> **The exercise**: In the data below, change "GUI agent" to "screen assistant" wherever it occurs, and reproduce all other text unchanged.

(Target position data)
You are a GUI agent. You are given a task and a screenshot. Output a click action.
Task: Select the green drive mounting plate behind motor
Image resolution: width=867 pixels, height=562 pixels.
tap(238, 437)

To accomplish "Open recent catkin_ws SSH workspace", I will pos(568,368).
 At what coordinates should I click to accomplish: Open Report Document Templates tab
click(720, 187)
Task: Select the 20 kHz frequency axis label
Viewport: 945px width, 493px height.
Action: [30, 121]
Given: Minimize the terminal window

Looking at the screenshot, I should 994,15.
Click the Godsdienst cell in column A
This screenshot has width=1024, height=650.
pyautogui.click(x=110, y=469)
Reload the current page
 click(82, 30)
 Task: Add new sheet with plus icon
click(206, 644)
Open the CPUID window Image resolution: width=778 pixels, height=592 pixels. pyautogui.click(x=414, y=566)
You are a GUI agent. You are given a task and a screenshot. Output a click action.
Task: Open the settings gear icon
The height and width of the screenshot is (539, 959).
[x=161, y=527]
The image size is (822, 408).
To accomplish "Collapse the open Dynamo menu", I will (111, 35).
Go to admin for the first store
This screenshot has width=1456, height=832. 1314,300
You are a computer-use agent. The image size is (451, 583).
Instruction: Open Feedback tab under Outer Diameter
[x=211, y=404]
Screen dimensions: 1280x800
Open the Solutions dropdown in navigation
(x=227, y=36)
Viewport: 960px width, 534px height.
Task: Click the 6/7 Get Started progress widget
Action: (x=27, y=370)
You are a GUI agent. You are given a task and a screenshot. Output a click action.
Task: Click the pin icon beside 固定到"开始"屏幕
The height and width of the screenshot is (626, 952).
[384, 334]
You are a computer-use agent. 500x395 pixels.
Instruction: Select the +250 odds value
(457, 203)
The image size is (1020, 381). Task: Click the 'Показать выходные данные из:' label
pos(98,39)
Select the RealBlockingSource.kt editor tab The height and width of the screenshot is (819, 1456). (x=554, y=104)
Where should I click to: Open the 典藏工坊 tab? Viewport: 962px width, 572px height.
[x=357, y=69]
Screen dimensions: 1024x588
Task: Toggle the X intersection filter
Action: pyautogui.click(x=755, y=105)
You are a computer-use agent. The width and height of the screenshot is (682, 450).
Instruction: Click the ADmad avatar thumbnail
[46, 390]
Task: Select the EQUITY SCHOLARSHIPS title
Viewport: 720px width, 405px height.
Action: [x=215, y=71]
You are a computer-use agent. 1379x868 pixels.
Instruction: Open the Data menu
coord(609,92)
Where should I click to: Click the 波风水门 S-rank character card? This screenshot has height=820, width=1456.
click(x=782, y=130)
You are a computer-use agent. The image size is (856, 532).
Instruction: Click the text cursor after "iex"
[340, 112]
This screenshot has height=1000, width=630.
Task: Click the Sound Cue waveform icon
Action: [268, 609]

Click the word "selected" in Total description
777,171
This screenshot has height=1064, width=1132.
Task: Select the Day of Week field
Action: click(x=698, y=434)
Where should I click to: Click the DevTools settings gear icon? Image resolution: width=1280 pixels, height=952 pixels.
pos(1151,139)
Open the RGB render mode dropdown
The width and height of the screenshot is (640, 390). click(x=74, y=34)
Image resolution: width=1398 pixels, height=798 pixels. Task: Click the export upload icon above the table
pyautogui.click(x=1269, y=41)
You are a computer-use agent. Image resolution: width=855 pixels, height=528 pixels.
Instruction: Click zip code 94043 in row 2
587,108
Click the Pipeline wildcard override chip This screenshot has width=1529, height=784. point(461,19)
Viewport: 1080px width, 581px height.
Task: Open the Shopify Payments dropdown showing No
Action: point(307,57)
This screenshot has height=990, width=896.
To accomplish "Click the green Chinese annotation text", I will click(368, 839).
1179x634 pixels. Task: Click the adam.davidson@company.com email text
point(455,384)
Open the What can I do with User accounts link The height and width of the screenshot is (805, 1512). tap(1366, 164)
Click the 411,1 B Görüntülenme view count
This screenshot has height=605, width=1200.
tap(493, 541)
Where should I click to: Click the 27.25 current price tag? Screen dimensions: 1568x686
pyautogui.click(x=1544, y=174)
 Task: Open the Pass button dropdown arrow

> **Correct response**:
You are a screen assistant. You are given a task and a screenshot. Output a click action.
Task: Select the green drive mounting plate behind motor
Image resolution: width=867 pixels, height=562 pixels.
tap(238, 437)

To accomplish "Open recent catkin_ws SSH workspace", I will pos(568,368).
 At what coordinates should I click to accomplish: Open Report Document Templates tab
click(720, 187)
Task: Select the 20 kHz frequency axis label
Viewport: 945px width, 493px height.
Action: [30, 121]
Given: Minimize the terminal window

Looking at the screenshot, I should 994,15.
Click the Godsdienst cell in column A
This screenshot has width=1024, height=650.
pyautogui.click(x=110, y=469)
Reload the current page
 click(82, 30)
 Task: Add new sheet with plus icon
click(206, 644)
Open the CPUID window Image resolution: width=778 pixels, height=592 pixels. pyautogui.click(x=414, y=566)
You are a screen assistant. You are given a task and a screenshot. Output a click action.
Task: Open the settings gear icon
The height and width of the screenshot is (539, 959).
[x=161, y=527]
The image size is (822, 408).
To accomplish "Collapse the open Dynamo menu", I will (111, 35).
Go to admin for the first store
This screenshot has width=1456, height=832. 1314,300
You are a computer-use agent. The image size is (451, 583).
Instruction: Open Feedback tab under Outer Diameter
[x=211, y=404]
Screen dimensions: 1280x800
Open the Solutions dropdown in navigation
(x=227, y=36)
Viewport: 960px width, 534px height.
Task: Click the 6/7 Get Started progress widget
Action: (x=27, y=370)
You are a screen assistant. You are given a task and a screenshot. Output a click action.
Task: Click the pin icon beside 固定到"开始"屏幕
The height and width of the screenshot is (626, 952).
[384, 334]
You are a computer-use agent. 500x395 pixels.
Instruction: Select the +250 odds value
(457, 203)
The image size is (1020, 381). Task: Click the 'Показать выходные данные из:' label
pos(98,39)
Select the RealBlockingSource.kt editor tab The height and width of the screenshot is (819, 1456). (x=554, y=104)
Where should I click to: Open the 典藏工坊 tab? Viewport: 962px width, 572px height.
[x=357, y=69]
Screen dimensions: 1024x588
Task: Toggle the X intersection filter
Action: pyautogui.click(x=755, y=105)
You are a computer-use agent. The width and height of the screenshot is (682, 450).
Instruction: Click the ADmad avatar thumbnail
[46, 390]
Task: Select the EQUITY SCHOLARSHIPS title
Viewport: 720px width, 405px height.
Action: [x=215, y=71]
You are a computer-use agent. 1379x868 pixels.
Instruction: Open the Data menu
coord(609,92)
Where should I click to: Click the 波风水门 S-rank character card? This screenshot has height=820, width=1456.
click(x=782, y=130)
You are a computer-use agent. The image size is (856, 532).
Instruction: Click the text cursor after "iex"
[340, 112]
This screenshot has height=1000, width=630.
Task: Click the Sound Cue waveform icon
Action: [268, 609]

Click the word "selected" in Total description
777,171
This screenshot has height=1064, width=1132.
Task: Select the Day of Week field
Action: click(x=698, y=434)
Where should I click to: Click the DevTools settings gear icon? Image resolution: width=1280 pixels, height=952 pixels.
pos(1151,139)
Open the RGB render mode dropdown
The width and height of the screenshot is (640, 390). click(x=74, y=34)
Image resolution: width=1398 pixels, height=798 pixels. Task: Click the export upload icon above the table
pyautogui.click(x=1269, y=41)
You are a computer-use agent. Image resolution: width=855 pixels, height=528 pixels.
Instruction: Click zip code 94043 in row 2
587,108
Click the Pipeline wildcard override chip This screenshot has width=1529, height=784. point(461,19)
Viewport: 1080px width, 581px height.
Task: Open the Shopify Payments dropdown showing No
Action: point(307,57)
This screenshot has height=990, width=896.
To accomplish "Click the green Chinese annotation text", I will click(368, 839).
1179x634 pixels. Task: Click the adam.davidson@company.com email text
point(455,384)
Open the What can I do with User accounts link The height and width of the screenshot is (805, 1512). tap(1366, 164)
Click the 411,1 B Görüntülenme view count
This screenshot has height=605, width=1200.
tap(493, 541)
Where should I click to: Click the 27.25 current price tag? Screen dimensions: 1568x686
pyautogui.click(x=1544, y=174)
 Task: Open the Pass button dropdown arrow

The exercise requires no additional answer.